=== Section Start ===

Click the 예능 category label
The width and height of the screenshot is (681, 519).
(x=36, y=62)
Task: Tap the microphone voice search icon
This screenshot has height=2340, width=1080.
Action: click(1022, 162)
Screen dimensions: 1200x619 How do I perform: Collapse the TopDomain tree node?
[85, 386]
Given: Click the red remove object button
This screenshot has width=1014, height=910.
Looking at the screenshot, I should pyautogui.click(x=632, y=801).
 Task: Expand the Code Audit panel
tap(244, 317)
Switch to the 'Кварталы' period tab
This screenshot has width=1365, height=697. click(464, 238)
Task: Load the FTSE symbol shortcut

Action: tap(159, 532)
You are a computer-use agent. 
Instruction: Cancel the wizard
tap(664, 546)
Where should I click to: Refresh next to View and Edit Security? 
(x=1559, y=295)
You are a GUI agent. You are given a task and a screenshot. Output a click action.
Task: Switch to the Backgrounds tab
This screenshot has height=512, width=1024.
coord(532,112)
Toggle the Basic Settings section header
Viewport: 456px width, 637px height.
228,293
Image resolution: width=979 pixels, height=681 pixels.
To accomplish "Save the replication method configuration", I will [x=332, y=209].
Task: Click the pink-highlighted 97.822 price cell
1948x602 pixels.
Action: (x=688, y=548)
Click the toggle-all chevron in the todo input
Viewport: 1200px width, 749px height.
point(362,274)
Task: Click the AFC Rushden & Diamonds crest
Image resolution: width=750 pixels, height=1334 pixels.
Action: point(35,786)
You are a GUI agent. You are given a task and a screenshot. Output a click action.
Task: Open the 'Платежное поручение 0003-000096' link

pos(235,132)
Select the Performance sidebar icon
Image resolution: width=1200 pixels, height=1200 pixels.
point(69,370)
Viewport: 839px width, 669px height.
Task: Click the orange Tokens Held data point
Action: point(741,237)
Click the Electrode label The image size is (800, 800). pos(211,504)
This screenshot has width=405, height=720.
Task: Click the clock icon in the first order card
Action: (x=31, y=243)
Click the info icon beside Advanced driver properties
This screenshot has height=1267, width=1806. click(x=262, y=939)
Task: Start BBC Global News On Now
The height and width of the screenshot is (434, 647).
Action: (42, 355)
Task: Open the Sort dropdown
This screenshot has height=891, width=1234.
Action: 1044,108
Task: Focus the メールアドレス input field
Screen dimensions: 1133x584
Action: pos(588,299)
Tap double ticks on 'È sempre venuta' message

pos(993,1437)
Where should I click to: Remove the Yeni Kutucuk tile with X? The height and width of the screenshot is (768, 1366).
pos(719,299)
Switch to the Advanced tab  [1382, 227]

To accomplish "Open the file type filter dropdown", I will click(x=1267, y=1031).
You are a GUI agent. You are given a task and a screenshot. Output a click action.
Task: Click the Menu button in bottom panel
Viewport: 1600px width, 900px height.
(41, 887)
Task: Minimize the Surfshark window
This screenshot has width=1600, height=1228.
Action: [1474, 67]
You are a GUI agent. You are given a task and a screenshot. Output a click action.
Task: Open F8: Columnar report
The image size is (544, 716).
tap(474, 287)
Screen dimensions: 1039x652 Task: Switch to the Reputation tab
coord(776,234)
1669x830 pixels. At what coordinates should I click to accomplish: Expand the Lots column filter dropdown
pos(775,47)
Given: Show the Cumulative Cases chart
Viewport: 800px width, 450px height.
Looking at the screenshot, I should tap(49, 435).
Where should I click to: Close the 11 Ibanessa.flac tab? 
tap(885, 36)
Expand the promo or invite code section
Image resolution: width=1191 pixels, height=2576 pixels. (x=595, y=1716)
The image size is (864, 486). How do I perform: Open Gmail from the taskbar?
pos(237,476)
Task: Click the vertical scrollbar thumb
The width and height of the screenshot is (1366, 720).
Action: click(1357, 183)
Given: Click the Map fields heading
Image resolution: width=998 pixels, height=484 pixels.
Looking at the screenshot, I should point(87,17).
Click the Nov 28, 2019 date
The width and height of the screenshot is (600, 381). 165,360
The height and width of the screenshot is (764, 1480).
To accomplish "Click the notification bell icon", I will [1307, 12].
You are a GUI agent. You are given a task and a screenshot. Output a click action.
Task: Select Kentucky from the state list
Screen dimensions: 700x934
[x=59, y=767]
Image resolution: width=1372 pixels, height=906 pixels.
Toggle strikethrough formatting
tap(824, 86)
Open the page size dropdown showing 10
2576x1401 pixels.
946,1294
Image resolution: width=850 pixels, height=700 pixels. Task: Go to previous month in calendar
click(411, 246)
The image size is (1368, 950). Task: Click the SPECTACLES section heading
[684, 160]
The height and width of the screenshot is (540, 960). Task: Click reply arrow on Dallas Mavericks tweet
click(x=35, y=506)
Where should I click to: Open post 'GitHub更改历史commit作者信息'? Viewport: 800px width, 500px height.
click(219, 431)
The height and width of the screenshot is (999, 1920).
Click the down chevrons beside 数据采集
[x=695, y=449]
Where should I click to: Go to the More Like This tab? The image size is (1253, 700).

=== Section End ===

▸ **PROBLEM TO SOLVE**
Transcribe the listing above in full, word for word.

▸ **EXERCISE SOLUTION**
Click the 예능 category label
The width and height of the screenshot is (681, 519).
(x=36, y=62)
Task: Tap the microphone voice search icon
This screenshot has height=2340, width=1080.
Action: click(1022, 162)
Screen dimensions: 1200x619 How do I perform: Collapse the TopDomain tree node?
[85, 386]
Given: Click the red remove object button
This screenshot has width=1014, height=910.
Looking at the screenshot, I should pyautogui.click(x=632, y=801).
 Task: Expand the Code Audit panel
tap(244, 317)
Switch to the 'Кварталы' period tab
This screenshot has width=1365, height=697. click(464, 238)
Task: Load the FTSE symbol shortcut

Action: tap(159, 532)
You are a computer-use agent. 
Instruction: Cancel the wizard
tap(664, 546)
Where should I click to: Refresh next to View and Edit Security? 
(x=1559, y=295)
You are a GUI agent. You are given a task and a screenshot. Output a click action.
Task: Switch to the Backgrounds tab
This screenshot has height=512, width=1024.
coord(532,112)
Toggle the Basic Settings section header
Viewport: 456px width, 637px height.
228,293
Image resolution: width=979 pixels, height=681 pixels.
To accomplish "Save the replication method configuration", I will [x=332, y=209].
Task: Click the pink-highlighted 97.822 price cell
1948x602 pixels.
Action: (x=688, y=548)
Click the toggle-all chevron in the todo input
Viewport: 1200px width, 749px height.
point(362,274)
Task: Click the AFC Rushden & Diamonds crest
Image resolution: width=750 pixels, height=1334 pixels.
Action: point(35,786)
You are a GUI agent. You are given a task and a screenshot. Output a click action.
Task: Open the 'Платежное поручение 0003-000096' link

pos(235,132)
Select the Performance sidebar icon
Image resolution: width=1200 pixels, height=1200 pixels.
point(69,370)
Viewport: 839px width, 669px height.
Task: Click the orange Tokens Held data point
Action: point(741,237)
Click the Electrode label The image size is (800, 800). pos(211,504)
This screenshot has width=405, height=720.
Task: Click the clock icon in the first order card
Action: (x=31, y=243)
Click the info icon beside Advanced driver properties
This screenshot has height=1267, width=1806. click(x=262, y=939)
Task: Start BBC Global News On Now
The height and width of the screenshot is (434, 647).
Action: (42, 355)
Task: Open the Sort dropdown
This screenshot has height=891, width=1234.
Action: 1044,108
Task: Focus the メールアドレス input field
Screen dimensions: 1133x584
Action: pos(588,299)
Tap double ticks on 'È sempre venuta' message

pos(993,1437)
Where should I click to: Remove the Yeni Kutucuk tile with X? The height and width of the screenshot is (768, 1366).
pos(719,299)
Switch to the Advanced tab  [1382, 227]

To accomplish "Open the file type filter dropdown", I will click(x=1267, y=1031).
You are a GUI agent. You are given a task and a screenshot. Output a click action.
Task: Click the Menu button in bottom panel
Viewport: 1600px width, 900px height.
(41, 887)
Task: Minimize the Surfshark window
This screenshot has width=1600, height=1228.
Action: [1474, 67]
You are a GUI agent. You are given a task and a screenshot. Output a click action.
Task: Open F8: Columnar report
The image size is (544, 716).
tap(474, 287)
Screen dimensions: 1039x652 Task: Switch to the Reputation tab
coord(776,234)
1669x830 pixels. At what coordinates should I click to accomplish: Expand the Lots column filter dropdown
pos(775,47)
Given: Show the Cumulative Cases chart
Viewport: 800px width, 450px height.
Looking at the screenshot, I should tap(49, 435).
Where should I click to: Close the 11 Ibanessa.flac tab? 
tap(885, 36)
Expand the promo or invite code section
Image resolution: width=1191 pixels, height=2576 pixels. (x=595, y=1716)
The image size is (864, 486). How do I perform: Open Gmail from the taskbar?
pos(237,476)
Task: Click the vertical scrollbar thumb
The width and height of the screenshot is (1366, 720).
Action: click(1357, 183)
Given: Click the Map fields heading
Image resolution: width=998 pixels, height=484 pixels.
Looking at the screenshot, I should point(87,17).
Click the Nov 28, 2019 date
The width and height of the screenshot is (600, 381). 165,360
The height and width of the screenshot is (764, 1480).
To accomplish "Click the notification bell icon", I will [1307, 12].
You are a GUI agent. You are given a task and a screenshot. Output a click action.
Task: Select Kentucky from the state list
Screen dimensions: 700x934
[x=59, y=767]
Image resolution: width=1372 pixels, height=906 pixels.
Toggle strikethrough formatting
tap(824, 86)
Open the page size dropdown showing 10
2576x1401 pixels.
946,1294
Image resolution: width=850 pixels, height=700 pixels. Task: Go to previous month in calendar
click(411, 246)
The image size is (1368, 950). Task: Click the SPECTACLES section heading
[684, 160]
The height and width of the screenshot is (540, 960). Task: Click reply arrow on Dallas Mavericks tweet
click(x=35, y=506)
Where should I click to: Open post 'GitHub更改历史commit作者信息'? Viewport: 800px width, 500px height.
click(219, 431)
The height and width of the screenshot is (999, 1920).
Click the down chevrons beside 数据采集
[x=695, y=449]
Where should I click to: Go to the More Like This tab? The image size is (1253, 700).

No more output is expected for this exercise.